» **EXERCISE TASK**
Rewrite the part of the data that opens with the line containing "You are a GUI" and closes with the line containing "Word (889, 273)", changing "Customer Service" to "Customer Support" and leaving everything else as it is.

— Begin SUPPLIED MATERIAL —

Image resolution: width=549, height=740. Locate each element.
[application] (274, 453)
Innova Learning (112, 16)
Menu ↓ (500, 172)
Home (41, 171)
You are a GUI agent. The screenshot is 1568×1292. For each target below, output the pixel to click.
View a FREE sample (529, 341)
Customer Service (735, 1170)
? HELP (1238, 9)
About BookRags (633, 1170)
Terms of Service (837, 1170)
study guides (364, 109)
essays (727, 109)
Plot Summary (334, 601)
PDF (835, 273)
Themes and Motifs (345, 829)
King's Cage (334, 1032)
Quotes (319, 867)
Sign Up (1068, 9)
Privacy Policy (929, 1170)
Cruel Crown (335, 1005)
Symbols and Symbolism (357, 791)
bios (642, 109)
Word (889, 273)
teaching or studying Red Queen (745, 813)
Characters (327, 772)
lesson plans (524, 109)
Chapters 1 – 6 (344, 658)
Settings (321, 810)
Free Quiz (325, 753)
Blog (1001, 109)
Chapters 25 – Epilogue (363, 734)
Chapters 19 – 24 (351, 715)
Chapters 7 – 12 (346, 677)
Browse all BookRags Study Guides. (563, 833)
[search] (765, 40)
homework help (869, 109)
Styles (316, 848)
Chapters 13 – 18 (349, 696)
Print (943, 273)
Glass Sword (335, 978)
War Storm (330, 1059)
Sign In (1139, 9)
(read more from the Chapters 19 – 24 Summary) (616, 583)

— End SUPPLIED MATERIAL —
— Begin SUPPLIED MATERIAL —

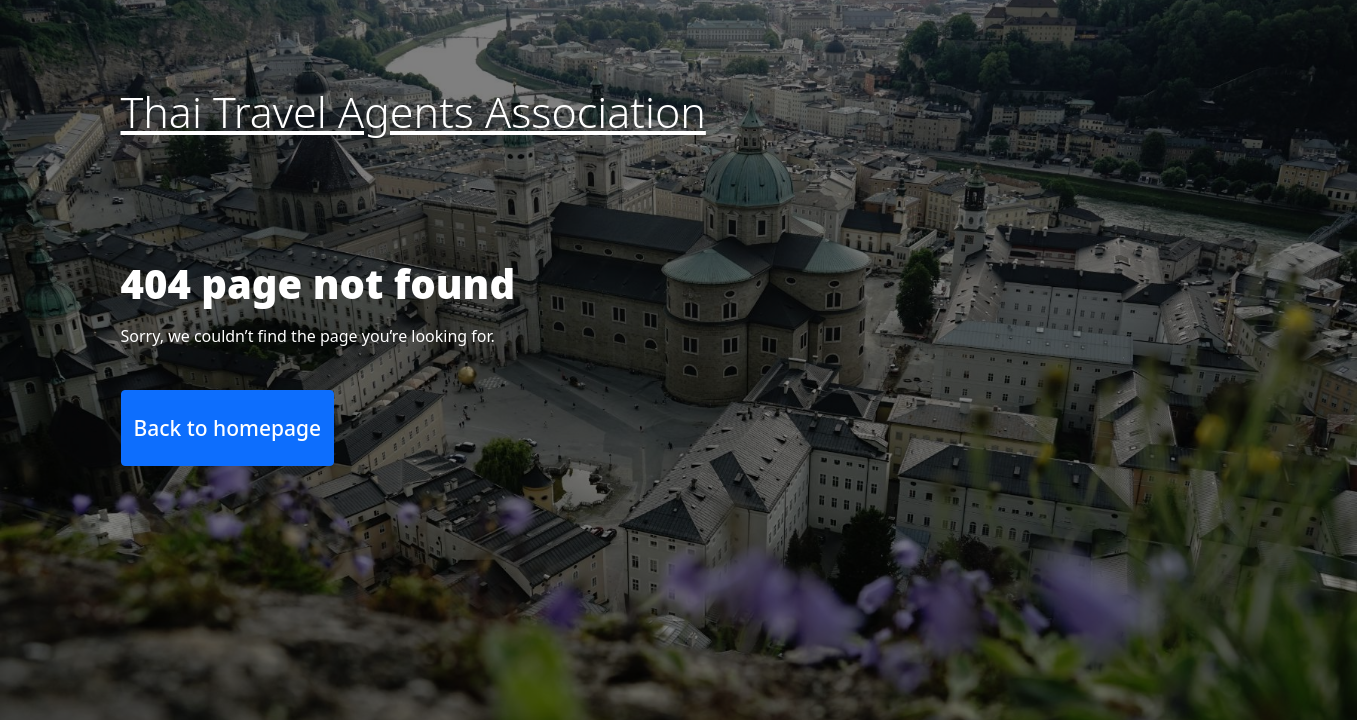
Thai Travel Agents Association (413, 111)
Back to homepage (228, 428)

— End SUPPLIED MATERIAL —

» **SOLUTION**
You are a GUI agent. The screenshot is 1568×1292. For each target below, output the pixel to click.
View a FREE sample (529, 341)
Customer Support (735, 1170)
? HELP (1238, 9)
About BookRags (633, 1170)
Terms of Service (837, 1170)
study guides (364, 109)
essays (727, 109)
Plot Summary (334, 601)
PDF (835, 273)
Themes and Motifs (345, 829)
King's Cage (334, 1032)
Quotes (319, 867)
Sign Up (1068, 9)
Privacy Policy (929, 1170)
Cruel Crown (335, 1005)
Symbols and Symbolism (357, 791)
bios (642, 109)
Word (889, 273)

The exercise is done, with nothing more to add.